**SUPPLIED DATA**

◇ ◇ ◇ ◇ ◇

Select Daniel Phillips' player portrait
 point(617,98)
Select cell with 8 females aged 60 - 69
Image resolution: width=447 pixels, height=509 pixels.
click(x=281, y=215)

◇ ◇ ◇ ◇ ◇

Each line of the data above is to be set down exactly.

Select Daniel Phillips' player portrait
 point(617,98)
Select cell with 8 females aged 60 - 69
Image resolution: width=447 pixels, height=509 pixels.
click(x=281, y=215)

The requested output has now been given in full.